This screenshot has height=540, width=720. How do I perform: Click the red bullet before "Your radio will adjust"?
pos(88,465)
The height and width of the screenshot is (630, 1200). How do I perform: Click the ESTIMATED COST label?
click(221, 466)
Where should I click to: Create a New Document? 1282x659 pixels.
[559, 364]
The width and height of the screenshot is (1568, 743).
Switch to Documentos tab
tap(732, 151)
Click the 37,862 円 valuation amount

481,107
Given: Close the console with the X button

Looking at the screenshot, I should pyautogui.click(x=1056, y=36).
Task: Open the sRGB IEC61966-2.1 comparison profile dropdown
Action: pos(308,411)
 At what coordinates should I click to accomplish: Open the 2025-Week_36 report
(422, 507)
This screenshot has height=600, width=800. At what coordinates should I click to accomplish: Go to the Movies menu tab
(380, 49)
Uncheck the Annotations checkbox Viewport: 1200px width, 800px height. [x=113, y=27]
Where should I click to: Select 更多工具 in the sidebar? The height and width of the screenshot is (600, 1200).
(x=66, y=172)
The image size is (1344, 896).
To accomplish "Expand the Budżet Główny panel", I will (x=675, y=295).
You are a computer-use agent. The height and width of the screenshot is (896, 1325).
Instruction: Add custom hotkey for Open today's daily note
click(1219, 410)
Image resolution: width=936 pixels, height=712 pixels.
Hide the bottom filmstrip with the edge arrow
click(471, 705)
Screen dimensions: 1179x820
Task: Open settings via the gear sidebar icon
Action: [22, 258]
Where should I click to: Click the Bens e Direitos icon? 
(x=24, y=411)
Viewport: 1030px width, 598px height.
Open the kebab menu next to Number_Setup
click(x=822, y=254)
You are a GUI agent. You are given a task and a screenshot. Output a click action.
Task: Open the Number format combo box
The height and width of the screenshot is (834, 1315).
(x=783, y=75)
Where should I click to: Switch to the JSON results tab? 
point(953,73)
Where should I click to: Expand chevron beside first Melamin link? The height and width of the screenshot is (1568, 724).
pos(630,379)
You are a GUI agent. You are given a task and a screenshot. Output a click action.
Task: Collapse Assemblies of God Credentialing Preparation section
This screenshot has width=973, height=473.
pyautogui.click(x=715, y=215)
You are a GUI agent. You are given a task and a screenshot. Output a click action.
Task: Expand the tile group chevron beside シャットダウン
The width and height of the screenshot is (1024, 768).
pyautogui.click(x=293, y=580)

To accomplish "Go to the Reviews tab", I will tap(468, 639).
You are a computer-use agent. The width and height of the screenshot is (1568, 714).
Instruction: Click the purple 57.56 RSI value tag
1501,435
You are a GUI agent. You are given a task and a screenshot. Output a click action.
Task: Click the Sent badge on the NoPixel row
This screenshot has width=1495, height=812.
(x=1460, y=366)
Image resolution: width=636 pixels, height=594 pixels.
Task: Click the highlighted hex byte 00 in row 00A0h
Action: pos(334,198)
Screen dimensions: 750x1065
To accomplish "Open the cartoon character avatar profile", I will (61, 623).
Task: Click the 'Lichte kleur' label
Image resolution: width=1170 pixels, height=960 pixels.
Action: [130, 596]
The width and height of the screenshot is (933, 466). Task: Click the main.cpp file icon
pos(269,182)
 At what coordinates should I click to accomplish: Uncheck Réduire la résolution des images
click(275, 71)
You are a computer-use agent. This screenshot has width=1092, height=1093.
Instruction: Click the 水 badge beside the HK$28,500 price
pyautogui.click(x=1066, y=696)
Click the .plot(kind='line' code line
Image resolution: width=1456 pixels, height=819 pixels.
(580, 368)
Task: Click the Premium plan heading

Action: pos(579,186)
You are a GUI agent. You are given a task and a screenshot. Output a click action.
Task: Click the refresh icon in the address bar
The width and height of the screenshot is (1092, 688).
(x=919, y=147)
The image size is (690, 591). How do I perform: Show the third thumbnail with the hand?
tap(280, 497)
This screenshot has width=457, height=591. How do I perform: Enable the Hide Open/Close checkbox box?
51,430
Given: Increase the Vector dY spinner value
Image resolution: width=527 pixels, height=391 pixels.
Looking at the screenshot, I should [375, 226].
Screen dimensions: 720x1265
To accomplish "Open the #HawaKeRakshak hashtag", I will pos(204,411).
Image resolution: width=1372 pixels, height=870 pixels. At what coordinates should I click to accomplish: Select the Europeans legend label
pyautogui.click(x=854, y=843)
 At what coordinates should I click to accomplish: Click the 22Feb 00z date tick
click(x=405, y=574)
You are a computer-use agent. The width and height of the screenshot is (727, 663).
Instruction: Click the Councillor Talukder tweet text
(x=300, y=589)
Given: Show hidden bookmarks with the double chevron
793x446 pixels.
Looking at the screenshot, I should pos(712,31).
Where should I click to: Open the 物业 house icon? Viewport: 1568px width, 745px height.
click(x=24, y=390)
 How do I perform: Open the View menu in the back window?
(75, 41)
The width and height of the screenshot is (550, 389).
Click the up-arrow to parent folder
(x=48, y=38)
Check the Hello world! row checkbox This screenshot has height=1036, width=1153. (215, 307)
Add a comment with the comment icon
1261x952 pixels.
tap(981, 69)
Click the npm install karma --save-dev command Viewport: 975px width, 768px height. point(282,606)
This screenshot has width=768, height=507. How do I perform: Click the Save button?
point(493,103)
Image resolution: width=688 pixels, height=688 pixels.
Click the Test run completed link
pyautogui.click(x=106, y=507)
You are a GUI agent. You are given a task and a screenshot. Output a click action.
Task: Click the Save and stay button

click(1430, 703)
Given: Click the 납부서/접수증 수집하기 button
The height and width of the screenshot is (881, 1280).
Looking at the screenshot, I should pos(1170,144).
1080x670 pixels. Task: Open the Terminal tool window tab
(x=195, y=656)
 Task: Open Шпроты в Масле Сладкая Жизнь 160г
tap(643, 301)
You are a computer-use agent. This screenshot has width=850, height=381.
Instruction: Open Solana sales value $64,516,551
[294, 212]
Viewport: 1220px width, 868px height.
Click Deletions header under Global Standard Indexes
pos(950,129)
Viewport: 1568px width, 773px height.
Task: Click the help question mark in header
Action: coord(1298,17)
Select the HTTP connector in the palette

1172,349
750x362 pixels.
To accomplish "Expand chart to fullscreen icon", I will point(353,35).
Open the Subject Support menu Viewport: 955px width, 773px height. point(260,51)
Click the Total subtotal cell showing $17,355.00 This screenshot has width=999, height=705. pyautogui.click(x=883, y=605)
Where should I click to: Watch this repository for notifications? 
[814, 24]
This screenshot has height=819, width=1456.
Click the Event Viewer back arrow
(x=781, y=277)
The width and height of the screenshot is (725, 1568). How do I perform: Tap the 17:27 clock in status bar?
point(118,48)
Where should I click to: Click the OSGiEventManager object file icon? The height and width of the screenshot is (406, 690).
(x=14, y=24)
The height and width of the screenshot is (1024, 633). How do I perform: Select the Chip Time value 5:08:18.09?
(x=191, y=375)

[Exercise task] Switch every "Where should I click to" in the rows to "Which point should I click to" and give all the rows again, with nothing else changed.

[Task answer]
This screenshot has height=540, width=720. How do I perform: Click the red bullet before "Your radio will adjust"?
pos(88,465)
The height and width of the screenshot is (630, 1200). How do I perform: Click the ESTIMATED COST label?
click(221, 466)
Which point should I click to: Create a New Document? 1282x659 pixels.
[559, 364]
The width and height of the screenshot is (1568, 743).
Switch to Documentos tab
tap(732, 151)
Click the 37,862 円 valuation amount

481,107
Given: Close the console with the X button

Looking at the screenshot, I should pyautogui.click(x=1056, y=36).
Task: Open the sRGB IEC61966-2.1 comparison profile dropdown
Action: pos(308,411)
 At what coordinates should I click to accomplish: Open the 2025-Week_36 report
(422, 507)
This screenshot has height=600, width=800. At what coordinates should I click to accomplish: Go to the Movies menu tab
(380, 49)
Uncheck the Annotations checkbox Viewport: 1200px width, 800px height. [x=113, y=27]
Which point should I click to: Select 更多工具 in the sidebar? The height and width of the screenshot is (600, 1200).
(x=66, y=172)
The image size is (1344, 896).
To accomplish "Expand the Budżet Główny panel", I will (x=675, y=295).
You are a computer-use agent. The height and width of the screenshot is (896, 1325).
Instruction: Add custom hotkey for Open today's daily note
click(1219, 410)
Image resolution: width=936 pixels, height=712 pixels.
Hide the bottom filmstrip with the edge arrow
click(471, 705)
Screen dimensions: 1179x820
Task: Open settings via the gear sidebar icon
Action: [22, 258]
Which point should I click to: Click the Bens e Direitos icon? 
(x=24, y=411)
Viewport: 1030px width, 598px height.
Open the kebab menu next to Number_Setup
click(x=822, y=254)
You are a GUI agent. You are given a task and a screenshot. Output a click action.
Task: Open the Number format combo box
The height and width of the screenshot is (834, 1315).
(x=783, y=75)
Which point should I click to: Switch to the JSON results tab? 
point(953,73)
Which point should I click to: Expand chevron beside first Melamin link? The height and width of the screenshot is (1568, 724).
pos(630,379)
You are a GUI agent. You are given a task and a screenshot. Output a click action.
Task: Collapse Assemblies of God Credentialing Preparation section
This screenshot has width=973, height=473.
pyautogui.click(x=715, y=215)
You are a GUI agent. You are given a task and a screenshot. Output a click action.
Task: Expand the tile group chevron beside シャットダウン
The width and height of the screenshot is (1024, 768).
pyautogui.click(x=293, y=580)

To accomplish "Go to the Reviews tab", I will tap(468, 639).
You are a computer-use agent. The width and height of the screenshot is (1568, 714).
Instruction: Click the purple 57.56 RSI value tag
1501,435
You are a GUI agent. You are given a task and a screenshot. Output a click action.
Task: Click the Sent badge on the NoPixel row
This screenshot has width=1495, height=812.
(x=1460, y=366)
Image resolution: width=636 pixels, height=594 pixels.
Task: Click the highlighted hex byte 00 in row 00A0h
Action: pos(334,198)
Screen dimensions: 750x1065
To accomplish "Open the cartoon character avatar profile", I will (61, 623).
Task: Click the 'Lichte kleur' label
Image resolution: width=1170 pixels, height=960 pixels.
Action: [130, 596]
The width and height of the screenshot is (933, 466). Task: Click the main.cpp file icon
pos(269,182)
 At what coordinates should I click to accomplish: Uncheck Réduire la résolution des images
click(275, 71)
You are a computer-use agent. This screenshot has width=1092, height=1093.
Instruction: Click the 水 badge beside the HK$28,500 price
pyautogui.click(x=1066, y=696)
Click the .plot(kind='line' code line
Image resolution: width=1456 pixels, height=819 pixels.
(580, 368)
Task: Click the Premium plan heading

Action: pos(579,186)
You are a GUI agent. You are given a task and a screenshot. Output a click action.
Task: Click the refresh icon in the address bar
The width and height of the screenshot is (1092, 688).
(x=919, y=147)
The image size is (690, 591). How do I perform: Show the third thumbnail with the hand?
tap(280, 497)
This screenshot has width=457, height=591. How do I perform: Enable the Hide Open/Close checkbox box?
51,430
Given: Increase the Vector dY spinner value
Image resolution: width=527 pixels, height=391 pixels.
Looking at the screenshot, I should [375, 226].
Screen dimensions: 720x1265
To accomplish "Open the #HawaKeRakshak hashtag", I will pos(204,411).
Image resolution: width=1372 pixels, height=870 pixels. At what coordinates should I click to accomplish: Select the Europeans legend label
pyautogui.click(x=854, y=843)
 At what coordinates should I click to accomplish: Click the 22Feb 00z date tick
click(x=405, y=574)
You are a computer-use agent. The width and height of the screenshot is (727, 663).
Instruction: Click the Councillor Talukder tweet text
(x=300, y=589)
Given: Show hidden bookmarks with the double chevron
793x446 pixels.
Looking at the screenshot, I should pos(712,31).
Which point should I click to: Open the 物业 house icon? Viewport: 1568px width, 745px height.
click(x=24, y=390)
 How do I perform: Open the View menu in the back window?
(75, 41)
The width and height of the screenshot is (550, 389).
Click the up-arrow to parent folder
(x=48, y=38)
Check the Hello world! row checkbox This screenshot has height=1036, width=1153. (215, 307)
Add a comment with the comment icon
1261x952 pixels.
tap(981, 69)
Click the npm install karma --save-dev command Viewport: 975px width, 768px height. point(282,606)
This screenshot has width=768, height=507. How do I perform: Click the Save button?
point(493,103)
Image resolution: width=688 pixels, height=688 pixels.
Click the Test run completed link
pyautogui.click(x=106, y=507)
You are a GUI agent. You are given a task and a screenshot. Output a click action.
Task: Click the Save and stay button

click(1430, 703)
Given: Click the 납부서/접수증 수집하기 button
The height and width of the screenshot is (881, 1280).
Looking at the screenshot, I should pos(1170,144).
1080x670 pixels. Task: Open the Terminal tool window tab
(x=195, y=656)
 Task: Open Шпроты в Масле Сладкая Жизнь 160г
tap(643, 301)
You are a computer-use agent. This screenshot has width=850, height=381.
Instruction: Open Solana sales value $64,516,551
[294, 212]
Viewport: 1220px width, 868px height.
Click Deletions header under Global Standard Indexes
pos(950,129)
Viewport: 1568px width, 773px height.
Task: Click the help question mark in header
Action: coord(1298,17)
Select the HTTP connector in the palette

1172,349
750x362 pixels.
To accomplish "Expand chart to fullscreen icon", I will point(353,35).
Open the Subject Support menu Viewport: 955px width, 773px height. point(260,51)
Click the Total subtotal cell showing $17,355.00 This screenshot has width=999, height=705. pyautogui.click(x=883, y=605)
Which point should I click to: Watch this repository for notifications? 
[814, 24]
This screenshot has height=819, width=1456.
Click the Event Viewer back arrow
(x=781, y=277)
The width and height of the screenshot is (725, 1568). How do I perform: Tap the 17:27 clock in status bar?
point(118,48)
Which point should I click to: Click the OSGiEventManager object file icon? The height and width of the screenshot is (406, 690).
(x=14, y=24)
The height and width of the screenshot is (1024, 633). How do I perform: Select the Chip Time value 5:08:18.09?
(x=191, y=375)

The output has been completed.